IEA Executive Director Fatih Birol said the emergency move is intended to stabilize global supply after the effective closure of the strategic Strait of Hormuz, a critical maritime corridor through which roughly one-fifth of the world’s daily oil production normally passes.

“IEA countries will be making 400 million barrels of oil available to the market to offset the supply lost through the effective closure of the Strait,” Birol said during a live broadcast on Wednesday.

He added that the action is meant to soften the immediate shock to global energy markets, although the long-term solution depends on restoring safe transit through the Strait.

The near-blockade of the Strait of Hormuz has disrupted global supply chains, with an estimated 15 million barrels of crude oil and 5 million barrels of refined oil products prevented from reaching international markets daily.

Energy analysts warn that even the record release may offer only temporary relief, as the 400 million barrels could effectively cover just 26 days of lost supply if the disruption persists.

Amrita Sen, founder of the market intelligence firm Energy Aspects, said the move may fall short of stabilizing prices if the crisis continues.

Global oil prices remained elevated despite the announcement.
Brent crude, the international benchmark, rose about 4 percent to around US$91 per barrel, while West Texas Intermediate (WTI) climbed to roughly US$87 per barrel.

Earlier this week, both benchmarks briefly surged above US$100 per barrel, the highest level in nearly four years, amid intensifying hostilities between Israel and Iran.
Iran reportedly launched what state media described as its “most intense operation” since the start of the conflict, while Israel carried out additional strikes targeting locations in Tehran.

Maritime authorities also reported that three vessels were struck by unidentified projectiles near the Strait, raising further concerns about shipping safety in the region.

Military tensions threaten supply route
Intelligence reports suggest that Iran has begun laying naval mines in the waterway, potentially escalating the crisis further.

According to US congressional assessments, Iran possesses around 6,000 naval mines capable of disrupting maritime traffic.

Analysts say this development has introduced a new dimension to the crisis, making it harder for energy markets to stabilize.
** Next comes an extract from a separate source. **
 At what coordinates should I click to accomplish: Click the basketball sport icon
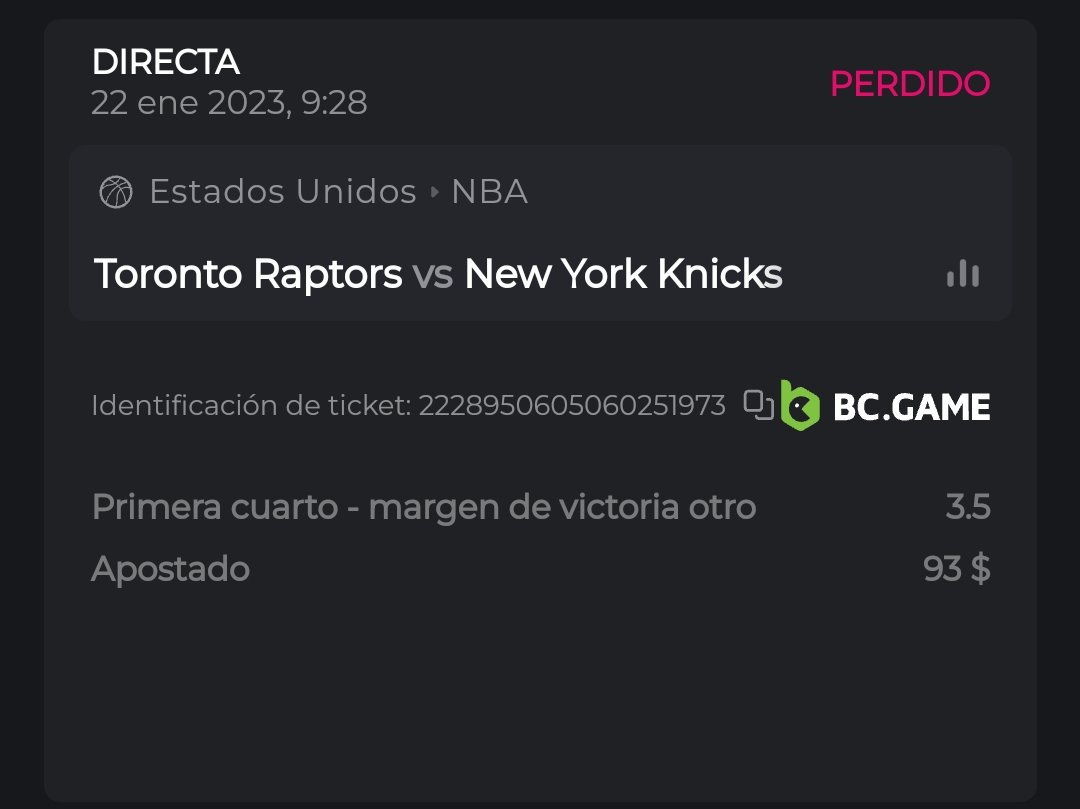116,192
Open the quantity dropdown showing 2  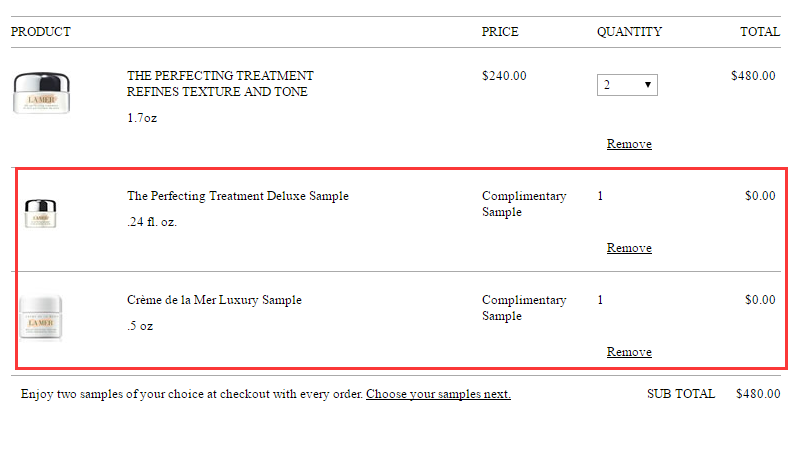point(627,85)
Experts also caution that releasing strategic reserves does not necessarily translate into immediate relief for consumers.
During the 2022 global energy crisis following the Russian invasion of Ukraine, a similar release of international reserves reduced gasoline prices in the United States by only 17 to 42 cents per gallon, according to the US Treasury.
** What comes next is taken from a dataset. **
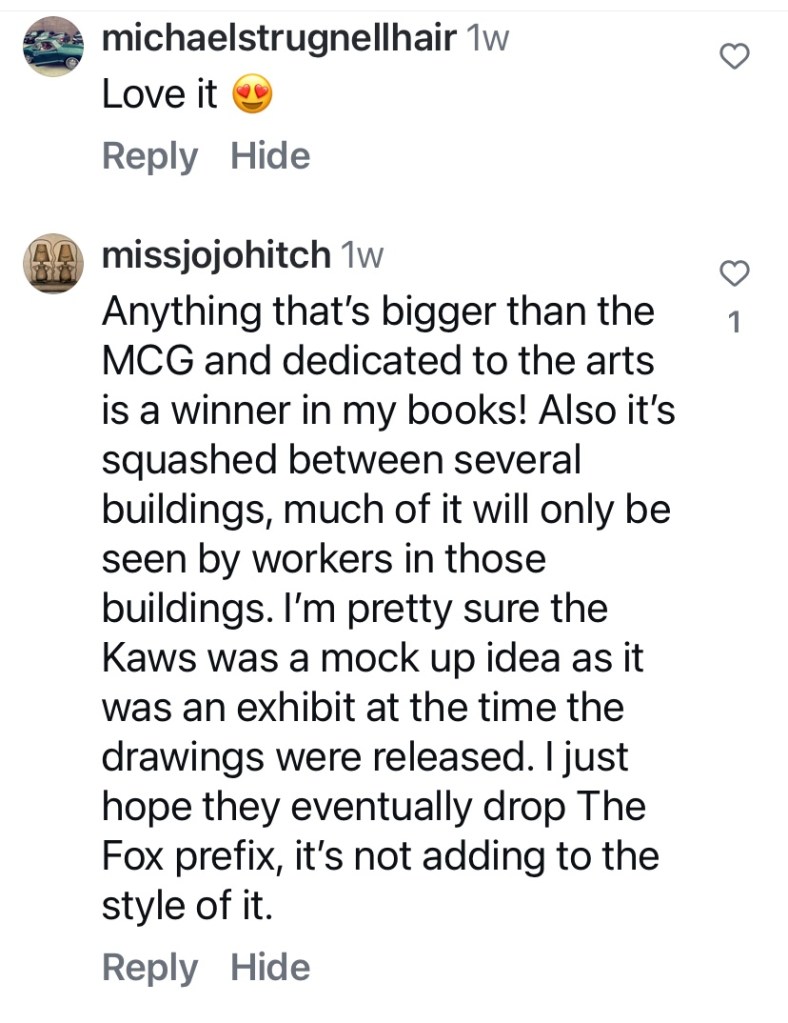Reply to michaelstrugnellhair's 'Love it' comment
Zimbabwe monitors fuel situation
The developments are being closely watched in Zimbabwe, where authorities recently moved to reassure the public about supply levels.

On 5 March 2026, Information, Publicity and Broadcasting Services Minister Zhemu Soda said the country has between two and three months of fuel reserves, amid fears of shortages linked to the Middle East crisis.

The Zimbabwe Energy Regulatory Authority (ZERA) recently raised maximum fuel prices, pushing petrol to US$1.71 per litre and diesel to US$1.77 per litre, citing instability in global oil markets.

Energy analysts warn that if tensions around the Strait of Hormuz persist, fuel prices worldwide—including in Zimbabwe—could remain under pressure in the coming weeks.